- The input:
+++++

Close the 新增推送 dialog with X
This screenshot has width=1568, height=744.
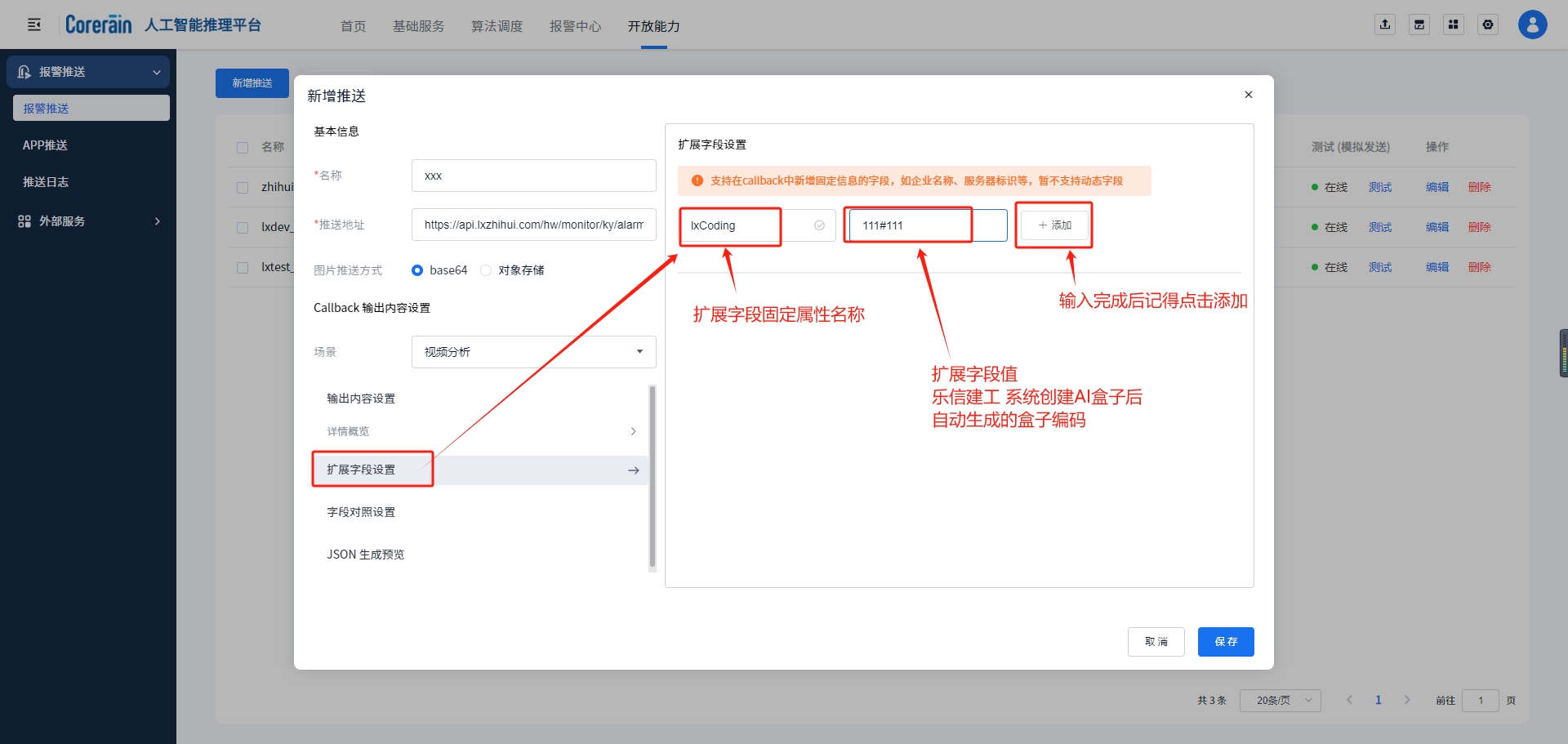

+++++

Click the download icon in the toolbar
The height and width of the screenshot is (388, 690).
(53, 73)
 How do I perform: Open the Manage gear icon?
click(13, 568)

+++++

- Exercise brief: Precisely the lines between those holding "Close the 新增推送 dialog with X" and "This screenshot has width=1568, height=744.", inclusive, are to be reproduced from the listing above, with nothing added.

- Solved problem:
Close the 新增推送 dialog with X
This screenshot has width=1568, height=744.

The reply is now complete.